**Exercise description:** Beginning with the line that contains "RPG Site (18, 2455)", transcribe every line through the end of the entries exactly as written, and reproduce nothing else.

**Records provided:**
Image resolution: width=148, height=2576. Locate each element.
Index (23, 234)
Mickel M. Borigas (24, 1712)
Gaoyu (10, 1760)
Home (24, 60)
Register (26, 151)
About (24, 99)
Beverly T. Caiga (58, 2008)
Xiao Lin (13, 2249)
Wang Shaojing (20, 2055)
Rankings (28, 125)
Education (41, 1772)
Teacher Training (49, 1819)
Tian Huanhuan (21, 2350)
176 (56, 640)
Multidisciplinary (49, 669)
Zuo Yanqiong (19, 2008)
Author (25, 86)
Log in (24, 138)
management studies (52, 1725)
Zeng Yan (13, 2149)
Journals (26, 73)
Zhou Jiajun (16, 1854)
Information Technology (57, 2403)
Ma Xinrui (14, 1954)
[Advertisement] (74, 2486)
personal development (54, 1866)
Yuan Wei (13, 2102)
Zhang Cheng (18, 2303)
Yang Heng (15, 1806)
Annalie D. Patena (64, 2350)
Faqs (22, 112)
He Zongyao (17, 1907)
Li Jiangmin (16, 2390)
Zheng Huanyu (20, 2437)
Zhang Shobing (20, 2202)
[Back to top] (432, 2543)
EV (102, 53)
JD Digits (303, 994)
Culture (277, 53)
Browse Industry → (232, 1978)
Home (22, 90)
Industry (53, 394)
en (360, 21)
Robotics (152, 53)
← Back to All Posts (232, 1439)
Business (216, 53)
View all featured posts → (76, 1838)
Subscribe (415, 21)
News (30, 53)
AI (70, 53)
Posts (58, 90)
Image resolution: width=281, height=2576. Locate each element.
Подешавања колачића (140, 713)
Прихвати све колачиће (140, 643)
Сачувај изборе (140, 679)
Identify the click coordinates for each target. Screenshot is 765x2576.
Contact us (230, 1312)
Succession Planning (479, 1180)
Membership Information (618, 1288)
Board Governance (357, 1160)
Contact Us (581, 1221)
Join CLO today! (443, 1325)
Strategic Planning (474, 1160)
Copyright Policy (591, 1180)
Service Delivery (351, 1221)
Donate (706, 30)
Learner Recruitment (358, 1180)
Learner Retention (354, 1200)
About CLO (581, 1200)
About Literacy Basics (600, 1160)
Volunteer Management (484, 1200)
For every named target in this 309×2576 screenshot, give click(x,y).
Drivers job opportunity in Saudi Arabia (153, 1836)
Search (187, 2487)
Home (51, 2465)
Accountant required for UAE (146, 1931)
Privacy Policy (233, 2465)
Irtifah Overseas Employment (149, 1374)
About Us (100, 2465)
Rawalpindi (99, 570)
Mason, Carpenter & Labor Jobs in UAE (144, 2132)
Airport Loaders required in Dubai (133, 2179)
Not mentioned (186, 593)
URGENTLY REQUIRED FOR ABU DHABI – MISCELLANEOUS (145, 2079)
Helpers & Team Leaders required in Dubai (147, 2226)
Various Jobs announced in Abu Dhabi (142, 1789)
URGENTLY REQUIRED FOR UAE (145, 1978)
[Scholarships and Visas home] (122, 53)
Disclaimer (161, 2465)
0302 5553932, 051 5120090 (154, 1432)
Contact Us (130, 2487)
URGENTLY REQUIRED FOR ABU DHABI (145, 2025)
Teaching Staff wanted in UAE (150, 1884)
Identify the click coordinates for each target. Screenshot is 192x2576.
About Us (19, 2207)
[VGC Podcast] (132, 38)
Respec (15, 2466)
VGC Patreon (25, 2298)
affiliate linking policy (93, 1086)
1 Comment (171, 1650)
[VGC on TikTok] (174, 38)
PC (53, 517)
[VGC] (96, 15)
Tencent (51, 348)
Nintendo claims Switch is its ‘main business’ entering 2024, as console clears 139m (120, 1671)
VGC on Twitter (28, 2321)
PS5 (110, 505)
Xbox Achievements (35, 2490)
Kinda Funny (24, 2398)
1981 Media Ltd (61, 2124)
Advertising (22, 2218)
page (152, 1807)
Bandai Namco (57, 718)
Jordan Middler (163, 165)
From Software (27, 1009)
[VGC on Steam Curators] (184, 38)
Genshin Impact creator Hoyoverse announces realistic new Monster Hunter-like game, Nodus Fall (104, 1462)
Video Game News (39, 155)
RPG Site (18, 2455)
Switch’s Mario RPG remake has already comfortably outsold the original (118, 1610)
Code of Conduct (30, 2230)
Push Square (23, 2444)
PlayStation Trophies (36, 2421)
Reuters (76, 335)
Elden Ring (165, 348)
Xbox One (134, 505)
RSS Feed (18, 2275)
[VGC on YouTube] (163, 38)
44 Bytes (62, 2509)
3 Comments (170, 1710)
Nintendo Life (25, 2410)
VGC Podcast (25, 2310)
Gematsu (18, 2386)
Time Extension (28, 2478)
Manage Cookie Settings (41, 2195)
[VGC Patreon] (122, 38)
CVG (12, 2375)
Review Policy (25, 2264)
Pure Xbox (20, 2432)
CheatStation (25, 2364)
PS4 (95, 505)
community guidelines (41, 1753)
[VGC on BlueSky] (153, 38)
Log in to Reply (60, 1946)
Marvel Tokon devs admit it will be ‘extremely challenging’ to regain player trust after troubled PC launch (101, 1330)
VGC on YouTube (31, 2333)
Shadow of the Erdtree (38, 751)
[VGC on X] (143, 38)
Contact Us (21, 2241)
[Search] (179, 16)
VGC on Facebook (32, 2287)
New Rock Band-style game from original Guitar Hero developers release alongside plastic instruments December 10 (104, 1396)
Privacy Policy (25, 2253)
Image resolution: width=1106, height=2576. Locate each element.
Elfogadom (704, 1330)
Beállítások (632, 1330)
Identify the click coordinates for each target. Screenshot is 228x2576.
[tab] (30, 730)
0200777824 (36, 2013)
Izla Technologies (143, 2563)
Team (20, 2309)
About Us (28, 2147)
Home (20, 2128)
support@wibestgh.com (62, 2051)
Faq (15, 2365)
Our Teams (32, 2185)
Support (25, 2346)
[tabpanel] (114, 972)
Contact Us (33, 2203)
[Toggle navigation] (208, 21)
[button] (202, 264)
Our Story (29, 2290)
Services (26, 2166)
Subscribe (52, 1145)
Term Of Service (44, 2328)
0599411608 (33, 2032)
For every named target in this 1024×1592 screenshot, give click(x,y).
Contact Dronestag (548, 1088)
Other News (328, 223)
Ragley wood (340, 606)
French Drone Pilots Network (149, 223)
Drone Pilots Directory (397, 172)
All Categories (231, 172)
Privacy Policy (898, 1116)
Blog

**Output of the task:**
RPG Site (18, 2455)
Switch’s Mario RPG remake has already comfortably outsold the original (118, 1610)
Code of Conduct (30, 2230)
Push Square (23, 2444)
PlayStation Trophies (36, 2421)
Reuters (76, 335)
Elden Ring (165, 348)
Xbox One (134, 505)
RSS Feed (18, 2275)
[VGC on YouTube] (163, 38)
44 Bytes (62, 2509)
3 Comments (170, 1710)
Nintendo Life (25, 2410)
VGC Podcast (25, 2310)
Gematsu (18, 2386)
Time Extension (28, 2478)
Manage Cookie Settings (41, 2195)
[VGC Patreon] (122, 38)
CVG (12, 2375)
Review Policy (25, 2264)
Pure Xbox (20, 2432)
CheatStation (25, 2364)
PS4 (95, 505)
community guidelines (41, 1753)
[VGC on BlueSky] (153, 38)
Log in to Reply (60, 1946)
Marvel Tokon devs admit it will be ‘extremely challenging’ to regain player trust after troubled PC launch (101, 1330)
VGC on YouTube (31, 2333)
Shadow of the Erdtree (38, 751)
[VGC on X] (143, 38)
Contact Us (21, 2241)
[Search] (179, 16)
VGC on Facebook (32, 2287)
New Rock Band-style game from original Guitar Hero developers release alongside plastic instruments December 10 (104, 1396)
Privacy Policy (25, 2253)
Image resolution: width=1106, height=2576. Locate each element.
Elfogadom (704, 1330)
Beállítások (632, 1330)
Identify the click coordinates for each target. Screenshot is 228x2576.
[tab] (30, 730)
0200777824 (36, 2013)
Izla Technologies (143, 2563)
Team (20, 2309)
About Us (28, 2147)
Home (20, 2128)
support@wibestgh.com (62, 2051)
Faq (15, 2365)
Our Teams (32, 2185)
Support (25, 2346)
[tabpanel] (114, 972)
Contact Us (33, 2203)
[Toggle navigation] (208, 21)
[button] (202, 264)
Our Story (29, 2290)
Services (26, 2166)
Subscribe (52, 1145)
Term Of Service (44, 2328)
0599411608 (33, 2032)
For every named target in this 1024×1592 screenshot, give click(x,y).
Contact Dronestag (548, 1088)
Other News (328, 223)
Ragley wood (340, 606)
French Drone Pilots Network (149, 223)
Drone Pilots Directory (397, 172)
All Categories (231, 172)
Privacy Policy (898, 1116)
Blog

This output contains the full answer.